• **Exercise**
Give back exactly the lines from the one holding "The height and width of the screenshot is (486, 1024)." to the last line of the entries, both included, and nothing more.

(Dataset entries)
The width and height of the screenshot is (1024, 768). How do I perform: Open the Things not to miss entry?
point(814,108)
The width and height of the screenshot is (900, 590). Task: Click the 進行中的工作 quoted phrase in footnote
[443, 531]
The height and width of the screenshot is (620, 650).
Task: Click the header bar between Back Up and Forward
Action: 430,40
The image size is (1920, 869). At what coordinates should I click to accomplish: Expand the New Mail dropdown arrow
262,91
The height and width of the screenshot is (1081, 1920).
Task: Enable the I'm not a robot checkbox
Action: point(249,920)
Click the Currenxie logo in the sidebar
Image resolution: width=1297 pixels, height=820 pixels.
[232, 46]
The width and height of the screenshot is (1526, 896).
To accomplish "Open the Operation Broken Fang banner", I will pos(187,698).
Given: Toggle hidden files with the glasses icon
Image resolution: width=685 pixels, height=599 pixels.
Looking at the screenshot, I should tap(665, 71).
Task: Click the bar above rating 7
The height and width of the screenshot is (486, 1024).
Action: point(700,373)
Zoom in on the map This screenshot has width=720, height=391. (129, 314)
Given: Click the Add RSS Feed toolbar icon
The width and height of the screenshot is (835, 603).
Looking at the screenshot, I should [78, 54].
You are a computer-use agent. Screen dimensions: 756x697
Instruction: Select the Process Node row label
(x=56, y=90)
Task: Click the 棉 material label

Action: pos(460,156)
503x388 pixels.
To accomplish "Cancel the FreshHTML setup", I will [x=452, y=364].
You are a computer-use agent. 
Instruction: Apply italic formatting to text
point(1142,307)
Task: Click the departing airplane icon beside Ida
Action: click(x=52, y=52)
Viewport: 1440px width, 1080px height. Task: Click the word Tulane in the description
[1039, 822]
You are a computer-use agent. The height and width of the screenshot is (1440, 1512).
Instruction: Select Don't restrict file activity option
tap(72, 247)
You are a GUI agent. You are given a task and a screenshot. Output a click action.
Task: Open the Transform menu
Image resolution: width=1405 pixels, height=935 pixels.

• **Answer for the task**
The height and width of the screenshot is (486, 1024).
Action: point(700,373)
Zoom in on the map This screenshot has width=720, height=391. (129, 314)
Given: Click the Add RSS Feed toolbar icon
The width and height of the screenshot is (835, 603).
Looking at the screenshot, I should [78, 54].
You are a computer-use agent. Screen dimensions: 756x697
Instruction: Select the Process Node row label
(x=56, y=90)
Task: Click the 棉 material label

Action: pos(460,156)
503x388 pixels.
To accomplish "Cancel the FreshHTML setup", I will [x=452, y=364].
You are a computer-use agent. 
Instruction: Apply italic formatting to text
point(1142,307)
Task: Click the departing airplane icon beside Ida
Action: click(x=52, y=52)
Viewport: 1440px width, 1080px height. Task: Click the word Tulane in the description
[1039, 822]
You are a computer-use agent. The height and width of the screenshot is (1440, 1512).
Instruction: Select Don't restrict file activity option
tap(72, 247)
You are a GUI agent. You are given a task and a screenshot. Output a click action.
Task: Open the Transform menu
Image resolution: width=1405 pixels, height=935 pixels.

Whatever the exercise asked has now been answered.